* Extrait choisi

Dans toutes les révolutions, il y a des héros. Puis, il y a des bourreaux. Mais rarement voit-on une seule personne qui porte les deux titres à la fois. C'est pourtant le cas de Fadia Hamdi.

Pendant plusieurs semaines, cette policière dans la quarantaine, mesurant à peine 5 pieds, est devenue le symbole de la corruption et de l'abus de pouvoir qui est à l'origine de la révolution tunisienne, mais aussi des soulèvements du monde arabe en entier.

Le crime qui lui était reproché? Fadia Hamdi est la policière qui a saisi la marchandise de Mohamed Bouazizi et l'aurait giflé. Ce vendeur de fruits de 26 ans s'est par la suite immolé à la place principale de Sidi Bouzid, en décembre, dans un geste de désespoir. Sa mort a marqué le début des manifestations qui ont mené à la chute du président Zine el-Abidine Ben Ali le 14 janvier.

Lors du passage de La Presse à Sidi Bouzid en janvier, Mohamed Bouazizi était acclamé en héros et il suffisait de dire le nom de Fadia Hamdi pour que les insultes et les menaces fusent. «Qu'elle ne remette jamais un pied à Sidi Bouzid, nous avait dit un jeune homme. Elle n'en repartira pas vivante». À l'époque, plusieurs jugeaient que la gifle, assenée par une femme, était un des pires gestes d'humiliation qu'un homme arabo-musulman puisse subir.

Pourtant, mardi, c'est sous les acclamations et les «youyous» que Fadia Hamdi, vêtue d'un survêtement de sport fuchsia, a été libérée à Sidi Bouzid. Elle venait tout juste d'être acquittée par la justice tunisienne de ladite gifle après avoir passé quatre mois en prison.

Bouc émissaire

Alors qu'en janvier, des dizaines de personnes à Sidi Bouzid disaient avoir assisté au geste reproché à la policière, il ne restait plus que deux témoins disposés à témoigner la semaine dernière et leurs versions des faits étaient contradictoires, explique Olfa Belhassine, journaliste qui a couvert le procès pour La Presse de Tunisie. La famille de Mohamed Bouazizi a elle aussi retiré sa plainte. La justice a conclu à un non-lieu.

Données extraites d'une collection
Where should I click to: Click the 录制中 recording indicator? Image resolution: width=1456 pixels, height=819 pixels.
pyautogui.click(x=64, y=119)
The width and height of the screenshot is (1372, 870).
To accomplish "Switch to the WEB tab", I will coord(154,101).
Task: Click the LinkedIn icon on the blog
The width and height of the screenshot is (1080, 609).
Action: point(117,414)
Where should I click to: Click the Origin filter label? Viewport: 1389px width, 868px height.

* À faire
Veuillez recopier l'article sur Fadia Hamdi en commençant par « Pendant plusieurs semaines, cette » et en allant jusqu'à « le 14 janvier. », et remplacez « vendeur » par « marchand ». Les lignes ne servent à rien ici.

* Réponse
Pendant plusieurs semaines, cette policière dans la quarantaine, mesurant à peine 5 pieds, est devenue le symbole de la corruption et de l'abus de pouvoir qui est à l'origine de la révolution tunisienne, mais aussi des soulèvements du monde arabe en entier.

Le crime qui lui était reproché? Fadia Hamdi est la policière qui a saisi la marchandise de Mohamed Bouazizi et l'aurait giflé. Ce marchand de fruits de 26 ans s'est par la suite immolé à la place principale de Sidi Bouzid, en décembre, dans un geste de désespoir. Sa mort a marqué le début des manifestations qui ont mené à la chute du président Zine el-Abidine Ben Ali le 14 janvier.